- READING TEXT

Research led by The Institute of Cancer Research, London and King’s College London suggests that an early scan taken after one cycle of chemotherapy could help predict how well a patient’s cancer will respond to treatment.

The study focused on patients with triple-negative breast cancer (TNBC), an aggressive form of the disease in which cancer cells lack receptors for the hormones oestrogen and progesterone, as well as the HER2 protein.

Patients with TNBC are usually treated with chemotherapy prior to surgery. While many respond well, residual disease at surgery, typically around six months later, is associated with a significantly poorer prognosis. Identifying people sooner who are unlikely to respond remains a major clinical challenge.

The research explored whether using PET imaging shortly after treatment begins, rather than relying only on MRI scans later in the treatment process, could provide earlier insight into how a patient’s cancer is responding. Twenty-two patients were recruited, with fourteen undergoing FDG-PET scans before treatment and after the first cycle of chemotherapy.

The findings, published in Clinical Cancer Research, showed that changes seen on PET scans after just one cycle of chemotherapy were strongly associated with subsequent response, including whether there was no detectable cancer, known as a complete response, by the end of treatment. Importantly, early PET response showed stronger associations with treatment outcomes than standard mid-treatment MRI scans in this study.

Being able to identify patients who are not responding well at an early stage could allow clinicians to adjust treatment sooner or consider alternative approaches. These findings may also support future strategies to better tailor treatment intensity to individual patients.

The study also compared two types of PET tracers, FDG and FLT, to determine which was most suitable. While both met the study’s technical criteria, FDG-PET was selected for further evaluation due to its better image quality, greater consistency and wider use in clinical practice.

The research also explored how imaging changes after just one cycle of chemotherapy relate to the body’s immune response to treatment. Biopsies taken before and after the first cycle of chemotherapy showed that an increase in immune cells within the tumour was strongly associated with both early PET changes and improved treatment outcomes.

- EXERCISE OBJECTIVE
From the text on early PET scans in triple-negative breast cancer, write out the section starting with "The research explored" and going on through "cycle of chemotherapy.", substituting "magnetic resonance imaging scans" for "MRI scans".

- SUPPLIED MATERIAL
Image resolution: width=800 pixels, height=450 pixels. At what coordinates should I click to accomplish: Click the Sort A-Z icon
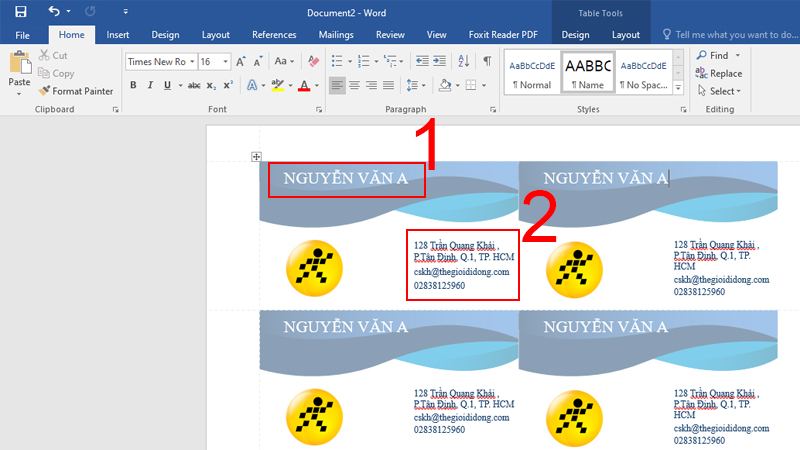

- SOLVED EXERCISE
The research explored whether using PET imaging shortly after treatment begins, rather than relying only on magnetic resonance imaging scans later in the treatment process, could provide earlier insight into how a patient’s cancer is responding. Twenty-two patients were recruited, with fourteen undergoing FDG-PET scans before treatment and after the first cycle of chemotherapy.